中心部の藻が分解され、成長に生かされていることも判明。論文は5日までに、英科学誌サイエンティフィック・リポーツに掲載された。
同大の中山恵介教授や釧路市教育委員会マリモ研究室の尾山洋一博士(陸水学)らの研究チームは、人間の検査に使われる磁気共鳴画像装置(MRI)の調整を繰り返し、マリモ内部の撮影に成功。
細い藻が絡まった表面から厚さ4~5センチの部分に、年輪のような模様があるのを確認した。
マリモは長さ3センチ程度の細い藻が集まっている。夏から秋ごろは風により湖面が波立つ影響でマリモも水中を転がり、表面が磨かれて密度が高まる。一方、湖面が凍る冬から春ごろは動かずにぼさぼさになる。この密度の差が年輪を生むと考えられる。

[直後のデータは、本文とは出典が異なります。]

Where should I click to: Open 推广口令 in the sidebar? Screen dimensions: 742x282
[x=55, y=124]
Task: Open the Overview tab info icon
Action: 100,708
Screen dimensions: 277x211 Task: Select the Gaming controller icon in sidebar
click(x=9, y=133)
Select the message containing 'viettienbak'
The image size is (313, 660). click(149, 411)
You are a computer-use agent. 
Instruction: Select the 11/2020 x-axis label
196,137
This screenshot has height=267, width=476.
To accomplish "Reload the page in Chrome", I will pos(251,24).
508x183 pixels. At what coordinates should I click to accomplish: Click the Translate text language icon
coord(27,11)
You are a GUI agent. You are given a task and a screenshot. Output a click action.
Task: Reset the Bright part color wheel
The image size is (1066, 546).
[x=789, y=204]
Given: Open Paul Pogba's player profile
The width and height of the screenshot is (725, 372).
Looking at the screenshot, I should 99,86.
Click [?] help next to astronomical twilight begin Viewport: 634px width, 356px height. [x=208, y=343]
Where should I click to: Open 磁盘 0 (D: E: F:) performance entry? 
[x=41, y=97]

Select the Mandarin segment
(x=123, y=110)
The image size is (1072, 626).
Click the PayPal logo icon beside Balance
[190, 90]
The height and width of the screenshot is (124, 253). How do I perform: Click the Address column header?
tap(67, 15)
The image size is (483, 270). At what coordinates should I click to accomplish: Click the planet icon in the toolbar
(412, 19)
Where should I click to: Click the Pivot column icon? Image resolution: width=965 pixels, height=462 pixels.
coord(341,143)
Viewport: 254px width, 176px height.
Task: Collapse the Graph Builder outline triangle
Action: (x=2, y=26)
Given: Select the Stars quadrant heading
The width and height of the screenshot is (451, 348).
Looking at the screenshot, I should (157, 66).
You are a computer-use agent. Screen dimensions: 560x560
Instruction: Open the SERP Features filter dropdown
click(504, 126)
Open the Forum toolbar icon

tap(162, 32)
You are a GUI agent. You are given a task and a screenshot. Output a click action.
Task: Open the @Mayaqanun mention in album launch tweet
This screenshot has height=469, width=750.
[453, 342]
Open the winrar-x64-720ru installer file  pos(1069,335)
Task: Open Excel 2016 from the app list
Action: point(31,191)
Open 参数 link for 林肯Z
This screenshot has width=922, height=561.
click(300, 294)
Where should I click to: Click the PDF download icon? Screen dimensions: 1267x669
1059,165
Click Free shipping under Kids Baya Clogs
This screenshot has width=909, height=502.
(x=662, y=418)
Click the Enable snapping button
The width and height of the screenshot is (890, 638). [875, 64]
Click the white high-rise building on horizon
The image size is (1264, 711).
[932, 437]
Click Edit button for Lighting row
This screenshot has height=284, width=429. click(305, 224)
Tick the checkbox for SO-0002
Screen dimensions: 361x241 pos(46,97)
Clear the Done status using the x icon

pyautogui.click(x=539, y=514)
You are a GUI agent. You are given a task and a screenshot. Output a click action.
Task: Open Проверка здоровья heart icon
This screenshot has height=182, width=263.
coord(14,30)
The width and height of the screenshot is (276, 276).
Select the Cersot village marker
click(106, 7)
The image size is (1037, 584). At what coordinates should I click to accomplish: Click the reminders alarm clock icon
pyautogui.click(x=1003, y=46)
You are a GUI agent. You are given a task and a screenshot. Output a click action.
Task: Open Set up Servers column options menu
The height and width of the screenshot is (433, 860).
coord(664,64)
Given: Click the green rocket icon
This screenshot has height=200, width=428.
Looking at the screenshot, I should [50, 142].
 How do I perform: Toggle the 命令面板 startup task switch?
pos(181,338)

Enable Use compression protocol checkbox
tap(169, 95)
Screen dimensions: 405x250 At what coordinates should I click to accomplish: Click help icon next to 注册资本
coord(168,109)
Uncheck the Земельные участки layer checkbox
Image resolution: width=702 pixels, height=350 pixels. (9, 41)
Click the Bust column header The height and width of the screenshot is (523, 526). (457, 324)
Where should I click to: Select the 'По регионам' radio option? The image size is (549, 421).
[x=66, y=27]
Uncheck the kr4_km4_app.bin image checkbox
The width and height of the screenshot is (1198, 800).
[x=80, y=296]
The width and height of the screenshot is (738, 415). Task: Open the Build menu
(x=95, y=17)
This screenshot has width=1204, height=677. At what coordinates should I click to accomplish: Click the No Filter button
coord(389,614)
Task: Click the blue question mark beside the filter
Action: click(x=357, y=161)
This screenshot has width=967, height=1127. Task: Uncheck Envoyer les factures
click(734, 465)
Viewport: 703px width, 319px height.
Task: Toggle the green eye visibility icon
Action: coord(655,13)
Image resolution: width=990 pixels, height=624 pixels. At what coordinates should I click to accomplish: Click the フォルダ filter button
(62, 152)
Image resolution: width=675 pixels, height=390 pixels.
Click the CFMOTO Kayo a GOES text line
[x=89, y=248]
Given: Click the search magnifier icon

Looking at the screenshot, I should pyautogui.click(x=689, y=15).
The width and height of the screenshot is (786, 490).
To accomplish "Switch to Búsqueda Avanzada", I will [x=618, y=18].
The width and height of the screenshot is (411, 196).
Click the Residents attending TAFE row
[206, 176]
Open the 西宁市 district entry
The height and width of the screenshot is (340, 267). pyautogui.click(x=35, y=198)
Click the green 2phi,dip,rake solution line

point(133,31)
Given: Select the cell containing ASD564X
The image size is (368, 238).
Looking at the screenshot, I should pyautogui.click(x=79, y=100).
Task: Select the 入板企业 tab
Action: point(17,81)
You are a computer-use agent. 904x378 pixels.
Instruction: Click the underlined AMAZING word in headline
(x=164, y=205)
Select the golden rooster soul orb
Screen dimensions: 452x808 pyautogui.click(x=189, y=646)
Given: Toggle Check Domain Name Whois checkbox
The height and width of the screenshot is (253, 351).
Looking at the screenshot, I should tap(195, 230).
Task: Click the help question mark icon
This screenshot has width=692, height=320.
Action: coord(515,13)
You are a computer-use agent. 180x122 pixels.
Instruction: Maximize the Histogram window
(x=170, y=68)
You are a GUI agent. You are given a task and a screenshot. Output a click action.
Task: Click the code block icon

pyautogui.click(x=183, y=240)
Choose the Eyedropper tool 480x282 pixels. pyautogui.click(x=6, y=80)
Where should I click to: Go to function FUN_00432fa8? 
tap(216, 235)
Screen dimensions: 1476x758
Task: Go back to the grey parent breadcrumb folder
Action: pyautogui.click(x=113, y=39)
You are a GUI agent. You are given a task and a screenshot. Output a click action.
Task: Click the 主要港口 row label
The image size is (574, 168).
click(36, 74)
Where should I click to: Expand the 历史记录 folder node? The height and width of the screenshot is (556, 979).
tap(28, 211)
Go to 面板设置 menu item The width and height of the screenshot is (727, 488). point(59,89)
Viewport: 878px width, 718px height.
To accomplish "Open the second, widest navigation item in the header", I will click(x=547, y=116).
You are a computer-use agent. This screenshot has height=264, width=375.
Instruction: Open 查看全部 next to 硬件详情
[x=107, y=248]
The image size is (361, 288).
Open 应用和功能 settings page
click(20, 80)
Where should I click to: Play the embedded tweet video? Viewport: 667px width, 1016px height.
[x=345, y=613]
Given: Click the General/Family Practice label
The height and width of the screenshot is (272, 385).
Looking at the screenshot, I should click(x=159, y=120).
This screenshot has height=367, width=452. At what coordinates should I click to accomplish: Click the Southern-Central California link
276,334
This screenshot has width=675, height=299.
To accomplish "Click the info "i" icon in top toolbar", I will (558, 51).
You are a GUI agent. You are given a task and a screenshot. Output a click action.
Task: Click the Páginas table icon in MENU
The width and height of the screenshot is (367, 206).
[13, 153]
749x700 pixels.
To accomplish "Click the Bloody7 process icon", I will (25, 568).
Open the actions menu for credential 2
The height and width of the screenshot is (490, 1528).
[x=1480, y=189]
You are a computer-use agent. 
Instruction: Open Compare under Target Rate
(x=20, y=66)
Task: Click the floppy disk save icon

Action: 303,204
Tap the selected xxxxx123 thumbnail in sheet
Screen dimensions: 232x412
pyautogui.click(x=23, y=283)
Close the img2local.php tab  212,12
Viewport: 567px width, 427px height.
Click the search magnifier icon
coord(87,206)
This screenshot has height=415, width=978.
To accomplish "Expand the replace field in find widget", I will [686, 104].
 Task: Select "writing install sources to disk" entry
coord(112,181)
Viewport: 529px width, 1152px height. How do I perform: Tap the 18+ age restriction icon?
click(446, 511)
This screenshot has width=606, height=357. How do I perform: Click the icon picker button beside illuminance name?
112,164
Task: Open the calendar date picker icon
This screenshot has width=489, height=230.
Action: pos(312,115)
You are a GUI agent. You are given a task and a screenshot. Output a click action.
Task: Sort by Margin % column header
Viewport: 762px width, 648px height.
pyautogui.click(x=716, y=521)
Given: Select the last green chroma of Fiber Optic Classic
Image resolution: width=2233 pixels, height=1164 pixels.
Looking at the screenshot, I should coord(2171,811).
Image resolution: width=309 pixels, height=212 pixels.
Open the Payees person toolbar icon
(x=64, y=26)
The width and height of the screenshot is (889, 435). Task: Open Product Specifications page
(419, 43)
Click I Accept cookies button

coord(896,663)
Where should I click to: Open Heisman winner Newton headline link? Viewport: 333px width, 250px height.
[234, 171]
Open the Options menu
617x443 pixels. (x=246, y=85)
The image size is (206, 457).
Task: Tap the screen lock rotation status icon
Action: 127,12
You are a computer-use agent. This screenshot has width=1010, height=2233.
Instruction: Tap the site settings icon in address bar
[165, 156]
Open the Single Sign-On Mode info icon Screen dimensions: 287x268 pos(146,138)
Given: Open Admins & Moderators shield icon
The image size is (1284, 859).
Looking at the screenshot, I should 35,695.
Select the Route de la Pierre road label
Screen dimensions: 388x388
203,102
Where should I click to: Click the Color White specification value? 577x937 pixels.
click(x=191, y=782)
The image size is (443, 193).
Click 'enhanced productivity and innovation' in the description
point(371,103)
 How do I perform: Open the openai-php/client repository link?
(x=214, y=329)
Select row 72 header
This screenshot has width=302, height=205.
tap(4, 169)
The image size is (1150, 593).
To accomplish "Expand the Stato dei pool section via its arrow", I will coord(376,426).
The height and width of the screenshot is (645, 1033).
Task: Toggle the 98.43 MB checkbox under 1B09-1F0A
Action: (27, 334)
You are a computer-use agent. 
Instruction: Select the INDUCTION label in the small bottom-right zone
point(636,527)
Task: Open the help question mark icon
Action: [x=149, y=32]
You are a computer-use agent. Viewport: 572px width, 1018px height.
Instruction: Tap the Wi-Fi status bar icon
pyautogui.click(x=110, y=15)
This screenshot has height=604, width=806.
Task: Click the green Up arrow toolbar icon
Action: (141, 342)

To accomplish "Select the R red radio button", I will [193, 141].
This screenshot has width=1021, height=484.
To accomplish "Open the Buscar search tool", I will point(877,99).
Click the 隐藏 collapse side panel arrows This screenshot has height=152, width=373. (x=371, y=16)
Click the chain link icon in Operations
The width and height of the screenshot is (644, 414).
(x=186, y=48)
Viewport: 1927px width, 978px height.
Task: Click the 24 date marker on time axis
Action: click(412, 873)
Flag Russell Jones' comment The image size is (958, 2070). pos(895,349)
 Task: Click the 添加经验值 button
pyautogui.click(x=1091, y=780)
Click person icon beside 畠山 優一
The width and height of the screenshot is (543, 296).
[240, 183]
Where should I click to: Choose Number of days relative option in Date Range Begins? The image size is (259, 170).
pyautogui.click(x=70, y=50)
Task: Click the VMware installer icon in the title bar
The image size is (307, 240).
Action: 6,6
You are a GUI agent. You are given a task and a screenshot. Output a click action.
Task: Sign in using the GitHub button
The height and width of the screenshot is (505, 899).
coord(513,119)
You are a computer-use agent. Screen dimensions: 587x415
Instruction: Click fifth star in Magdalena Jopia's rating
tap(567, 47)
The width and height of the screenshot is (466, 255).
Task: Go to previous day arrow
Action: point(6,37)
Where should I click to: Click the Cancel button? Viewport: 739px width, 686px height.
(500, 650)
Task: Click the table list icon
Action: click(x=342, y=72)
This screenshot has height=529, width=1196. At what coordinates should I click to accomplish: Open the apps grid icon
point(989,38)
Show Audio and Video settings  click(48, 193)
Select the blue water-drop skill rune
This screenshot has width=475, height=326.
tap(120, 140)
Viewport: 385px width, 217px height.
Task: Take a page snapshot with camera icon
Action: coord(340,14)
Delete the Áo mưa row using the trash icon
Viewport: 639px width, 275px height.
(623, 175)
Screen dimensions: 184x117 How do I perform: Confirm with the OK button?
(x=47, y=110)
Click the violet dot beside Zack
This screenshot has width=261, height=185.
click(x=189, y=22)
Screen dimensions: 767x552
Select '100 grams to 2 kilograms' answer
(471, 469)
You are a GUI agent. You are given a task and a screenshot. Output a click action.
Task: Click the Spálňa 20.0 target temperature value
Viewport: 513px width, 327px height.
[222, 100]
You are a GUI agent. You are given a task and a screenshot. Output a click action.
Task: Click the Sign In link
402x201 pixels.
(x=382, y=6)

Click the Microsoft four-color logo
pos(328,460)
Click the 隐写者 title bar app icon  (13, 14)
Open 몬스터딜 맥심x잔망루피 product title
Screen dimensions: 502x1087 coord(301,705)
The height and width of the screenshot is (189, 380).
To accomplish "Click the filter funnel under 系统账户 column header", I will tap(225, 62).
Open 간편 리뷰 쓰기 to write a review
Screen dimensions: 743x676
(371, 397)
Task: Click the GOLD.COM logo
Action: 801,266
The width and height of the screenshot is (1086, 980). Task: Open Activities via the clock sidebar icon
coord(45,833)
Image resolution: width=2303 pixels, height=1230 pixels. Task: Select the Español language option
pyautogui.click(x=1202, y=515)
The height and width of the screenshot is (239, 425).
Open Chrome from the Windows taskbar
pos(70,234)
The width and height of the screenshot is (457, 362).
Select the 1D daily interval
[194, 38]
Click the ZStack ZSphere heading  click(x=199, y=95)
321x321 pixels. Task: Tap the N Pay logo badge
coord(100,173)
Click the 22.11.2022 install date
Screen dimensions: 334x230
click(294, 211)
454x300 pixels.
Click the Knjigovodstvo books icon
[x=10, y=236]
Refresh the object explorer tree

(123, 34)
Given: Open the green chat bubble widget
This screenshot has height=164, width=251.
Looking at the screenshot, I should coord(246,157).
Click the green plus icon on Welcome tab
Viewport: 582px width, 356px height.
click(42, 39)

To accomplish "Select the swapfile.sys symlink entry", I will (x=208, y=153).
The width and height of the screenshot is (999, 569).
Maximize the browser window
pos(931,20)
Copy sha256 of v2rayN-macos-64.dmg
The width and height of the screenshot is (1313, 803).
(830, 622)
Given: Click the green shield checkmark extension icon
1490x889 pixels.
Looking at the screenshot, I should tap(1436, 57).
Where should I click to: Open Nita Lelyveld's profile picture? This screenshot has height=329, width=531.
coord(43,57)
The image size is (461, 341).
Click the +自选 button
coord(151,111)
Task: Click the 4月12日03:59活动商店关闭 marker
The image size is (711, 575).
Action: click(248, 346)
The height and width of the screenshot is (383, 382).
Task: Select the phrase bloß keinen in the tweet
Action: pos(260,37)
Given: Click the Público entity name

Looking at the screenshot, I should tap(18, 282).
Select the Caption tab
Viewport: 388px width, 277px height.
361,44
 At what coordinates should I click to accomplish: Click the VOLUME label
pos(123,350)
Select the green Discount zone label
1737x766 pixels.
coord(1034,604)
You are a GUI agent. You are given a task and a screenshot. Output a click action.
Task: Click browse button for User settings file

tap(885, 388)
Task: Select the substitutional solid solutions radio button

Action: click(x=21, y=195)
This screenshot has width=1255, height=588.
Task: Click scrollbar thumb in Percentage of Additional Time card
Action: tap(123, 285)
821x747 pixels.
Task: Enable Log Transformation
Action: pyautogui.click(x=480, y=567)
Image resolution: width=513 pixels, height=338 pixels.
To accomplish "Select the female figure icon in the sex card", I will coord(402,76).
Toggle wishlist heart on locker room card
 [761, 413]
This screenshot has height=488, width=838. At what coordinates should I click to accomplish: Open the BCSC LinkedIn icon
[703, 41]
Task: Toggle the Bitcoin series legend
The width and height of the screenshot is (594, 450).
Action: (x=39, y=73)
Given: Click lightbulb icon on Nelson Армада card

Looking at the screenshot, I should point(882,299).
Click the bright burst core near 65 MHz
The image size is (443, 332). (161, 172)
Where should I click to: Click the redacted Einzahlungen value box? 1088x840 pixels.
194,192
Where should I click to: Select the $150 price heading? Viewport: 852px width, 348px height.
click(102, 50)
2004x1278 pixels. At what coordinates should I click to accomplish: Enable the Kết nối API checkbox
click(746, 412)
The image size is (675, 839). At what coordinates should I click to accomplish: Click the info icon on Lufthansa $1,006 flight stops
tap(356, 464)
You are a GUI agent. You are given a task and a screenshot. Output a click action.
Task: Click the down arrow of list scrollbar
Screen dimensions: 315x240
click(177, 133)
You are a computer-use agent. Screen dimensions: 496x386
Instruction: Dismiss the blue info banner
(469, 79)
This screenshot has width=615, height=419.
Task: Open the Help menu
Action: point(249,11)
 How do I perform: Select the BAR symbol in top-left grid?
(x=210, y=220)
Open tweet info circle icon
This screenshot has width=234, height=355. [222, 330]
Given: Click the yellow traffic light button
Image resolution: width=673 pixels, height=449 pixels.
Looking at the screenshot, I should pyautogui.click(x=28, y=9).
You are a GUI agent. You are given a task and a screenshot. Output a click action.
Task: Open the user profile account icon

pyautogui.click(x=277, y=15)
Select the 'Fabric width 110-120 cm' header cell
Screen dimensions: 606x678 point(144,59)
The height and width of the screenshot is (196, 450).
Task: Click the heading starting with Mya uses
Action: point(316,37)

年輪の幅から、1年で直径が9~12・6ミリ成長することも分かった。丸くなり始めてから「巨大マリモ」と呼ばれる直径30センチになるには20~28年程度かかる計算になる。
成長したマリモの中心には空洞がある。内部では藻が分解され徐々に溶け出し、外側で成長に使われることも判明した。
尾山さんは、阿寒湖は栄養が乏しく、他の水草などと奪い合いになるとし、「自らの中に栄養を貯蔵して成長するのは、マリモならではの生存戦略だ」と分析。成長速度や栄養の流れが明らかになったことで、マリモの保護や維持管理に役立てたいと話した。